There are currently three variants of Fry's Cream:
- Fry's Chocolate Cream
- Fry's Peppermint Cream
- Fry's Orange Cream (Discontinued 2015, relaunched 2018)

Discontinued variants include:
- Fry's Raspberry Cream
- Fry's Strawberry Cream (Relaunched 2020 Limited edition)
- Fry's Pineapple Cream
- Fry's Coffee Cream
- Fry's Five Centres (orange, raspberry, lime, strawberry, and pineapple), produced from 1934 to 1992. Originally named Five Centre, Five Centres was also sold with a combination of orange, coffee, vanilla, lime, and raspberry centres. Other combinations were sold at one time or another; for example, one reproduction 1950s advert shows a blackcurrant flavoured segment in place of vanilla. The Five Centre bar was renamed Fruit Medley during the 1960s, but this was later reversed.

An unsuccessful mid-1990s relaunch attempt also saw new variants available under the modernised "Fry's Spirit" branding for a while:
- Fry's Spirit Berry Margarita
- Fry's Spirit Piña Colada
- Fry's Spirit Velvet Dream (cream liqueur)

Cadbury also produced a solid milk chocolate bar called Five Boys using the Fry's trademark from 1902 until 1976. Cadbury produced milk and plain chocolate sandwich bars under the Fry's branding also.

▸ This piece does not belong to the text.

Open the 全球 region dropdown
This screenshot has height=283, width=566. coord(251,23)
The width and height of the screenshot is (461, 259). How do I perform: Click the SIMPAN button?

In 2021, Fry's launched a hot chocolate powder which can be blended with milk.

In the 1960s Frys did a small Easter Egg that always rivalled Cadburys Creme Egg that split in 2 halves and had a yolk with a very special flavour.

==Lazenby commercials==
In the 1960s, Fry's Chocolate Cream was advertised by model George Lazenby as 'The Big Fry' man, making him a celebrity in the UK. The television commercials rivalled Cadbury Milk Tray which has been advertised by the 'Milk Tray Man'. Dyson Lowell, a casting director for James Bond, saw the Fry commercials and contacted Bond producer Harry Saltzman in the belief Lazenby could be groomed for the role of 007. Lazenby later portrayed James Bond in On Her Majesty's Secret Service, in 1969.

==Location and ownership==
The Fry's chocolate bar was first produced in Union Street, Bristol, England in 1866, where the family name had been associated with chocolate making since c. 1761. In 1923, Fry's (now Cadbury) chocolate factory moved to Somerdale Garden City, Keynsham, England.

Following a 2010 takeover of Cadbury plc by Kraft Foods, the Somerdale factory was closed on 31 March 2011 and its machinery shipped to Warsaw, Poland. Then, after acquisition of Cadbury by Mondelez International production was relocated and Warsaw plant became part of Lotte Wedel.